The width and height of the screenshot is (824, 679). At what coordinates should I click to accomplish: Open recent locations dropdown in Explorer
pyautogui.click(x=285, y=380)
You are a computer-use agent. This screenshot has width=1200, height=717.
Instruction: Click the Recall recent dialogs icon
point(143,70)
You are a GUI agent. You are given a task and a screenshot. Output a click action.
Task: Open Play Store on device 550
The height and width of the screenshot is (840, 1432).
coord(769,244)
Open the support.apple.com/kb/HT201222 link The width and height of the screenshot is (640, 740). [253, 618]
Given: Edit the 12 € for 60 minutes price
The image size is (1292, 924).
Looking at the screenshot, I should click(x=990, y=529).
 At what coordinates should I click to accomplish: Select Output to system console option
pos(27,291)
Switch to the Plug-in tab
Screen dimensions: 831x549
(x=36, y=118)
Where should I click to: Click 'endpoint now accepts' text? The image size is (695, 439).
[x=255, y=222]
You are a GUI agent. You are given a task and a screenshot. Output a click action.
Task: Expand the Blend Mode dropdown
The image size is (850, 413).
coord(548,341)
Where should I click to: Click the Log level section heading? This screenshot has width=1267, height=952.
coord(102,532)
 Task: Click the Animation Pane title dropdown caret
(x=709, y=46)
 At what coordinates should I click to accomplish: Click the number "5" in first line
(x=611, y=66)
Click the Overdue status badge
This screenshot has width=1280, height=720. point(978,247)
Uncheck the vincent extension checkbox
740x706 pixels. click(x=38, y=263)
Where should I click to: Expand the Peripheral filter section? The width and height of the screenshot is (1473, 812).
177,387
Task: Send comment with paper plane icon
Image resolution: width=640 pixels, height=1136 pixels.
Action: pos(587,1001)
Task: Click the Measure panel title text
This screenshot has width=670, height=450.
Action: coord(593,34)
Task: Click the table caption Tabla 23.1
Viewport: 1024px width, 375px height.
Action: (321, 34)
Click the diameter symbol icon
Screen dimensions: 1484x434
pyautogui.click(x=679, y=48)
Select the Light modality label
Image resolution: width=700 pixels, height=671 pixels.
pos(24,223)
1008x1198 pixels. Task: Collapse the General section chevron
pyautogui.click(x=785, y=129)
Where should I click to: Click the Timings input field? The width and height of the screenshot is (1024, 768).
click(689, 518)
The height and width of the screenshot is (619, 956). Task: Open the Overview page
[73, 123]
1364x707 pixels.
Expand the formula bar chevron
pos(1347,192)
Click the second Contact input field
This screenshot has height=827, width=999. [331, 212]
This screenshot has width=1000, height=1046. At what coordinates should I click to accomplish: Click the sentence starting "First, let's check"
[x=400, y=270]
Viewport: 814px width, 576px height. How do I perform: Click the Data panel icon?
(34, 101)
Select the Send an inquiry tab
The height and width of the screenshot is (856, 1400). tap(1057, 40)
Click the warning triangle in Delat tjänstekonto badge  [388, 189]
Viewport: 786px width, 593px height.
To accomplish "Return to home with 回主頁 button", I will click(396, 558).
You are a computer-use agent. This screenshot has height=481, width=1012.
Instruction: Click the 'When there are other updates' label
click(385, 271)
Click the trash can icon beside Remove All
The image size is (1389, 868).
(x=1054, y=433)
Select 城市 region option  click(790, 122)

++++++++++++++++++++

Repeat the listing above without any change.

The width and height of the screenshot is (824, 679). At what coordinates should I click to accomplish: Open recent locations dropdown in Explorer
pyautogui.click(x=285, y=380)
You are a computer-use agent. This screenshot has width=1200, height=717.
Instruction: Click the Recall recent dialogs icon
point(143,70)
You are a GUI agent. You are given a task and a screenshot. Output a click action.
Task: Open Play Store on device 550
The height and width of the screenshot is (840, 1432).
coord(769,244)
Open the support.apple.com/kb/HT201222 link The width and height of the screenshot is (640, 740). [253, 618]
Given: Edit the 12 € for 60 minutes price
The image size is (1292, 924).
Looking at the screenshot, I should click(x=990, y=529).
 At what coordinates should I click to accomplish: Select Output to system console option
pos(27,291)
Switch to the Plug-in tab
Screen dimensions: 831x549
(x=36, y=118)
Where should I click to: Click 'endpoint now accepts' text? The image size is (695, 439).
[x=255, y=222]
You are a GUI agent. You are given a task and a screenshot. Output a click action.
Task: Expand the Blend Mode dropdown
The image size is (850, 413).
coord(548,341)
Where should I click to: Click the Log level section heading? This screenshot has width=1267, height=952.
coord(102,532)
 Task: Click the Animation Pane title dropdown caret
(x=709, y=46)
 At what coordinates should I click to accomplish: Click the number "5" in first line
(x=611, y=66)
Click the Overdue status badge
This screenshot has width=1280, height=720. point(978,247)
Uncheck the vincent extension checkbox
740x706 pixels. click(x=38, y=263)
Where should I click to: Expand the Peripheral filter section? The width and height of the screenshot is (1473, 812).
177,387
Task: Send comment with paper plane icon
Image resolution: width=640 pixels, height=1136 pixels.
Action: pos(587,1001)
Task: Click the Measure panel title text
This screenshot has width=670, height=450.
Action: coord(593,34)
Task: Click the table caption Tabla 23.1
Viewport: 1024px width, 375px height.
Action: (321, 34)
Click the diameter symbol icon
Screen dimensions: 1484x434
pyautogui.click(x=679, y=48)
Select the Light modality label
Image resolution: width=700 pixels, height=671 pixels.
pos(24,223)
1008x1198 pixels. Task: Collapse the General section chevron
pyautogui.click(x=785, y=129)
Where should I click to: Click the Timings input field? The width and height of the screenshot is (1024, 768).
click(689, 518)
The height and width of the screenshot is (619, 956). Task: Open the Overview page
[73, 123]
1364x707 pixels.
Expand the formula bar chevron
pos(1347,192)
Click the second Contact input field
This screenshot has height=827, width=999. [331, 212]
This screenshot has width=1000, height=1046. At what coordinates should I click to accomplish: Click the sentence starting "First, let's check"
[x=400, y=270]
Viewport: 814px width, 576px height. How do I perform: Click the Data panel icon?
(34, 101)
Select the Send an inquiry tab
The height and width of the screenshot is (856, 1400). tap(1057, 40)
Click the warning triangle in Delat tjänstekonto badge  [388, 189]
Viewport: 786px width, 593px height.
To accomplish "Return to home with 回主頁 button", I will click(396, 558).
You are a computer-use agent. This screenshot has height=481, width=1012.
Instruction: Click the 'When there are other updates' label
click(385, 271)
Click the trash can icon beside Remove All
The image size is (1389, 868).
(x=1054, y=433)
Select 城市 region option  click(790, 122)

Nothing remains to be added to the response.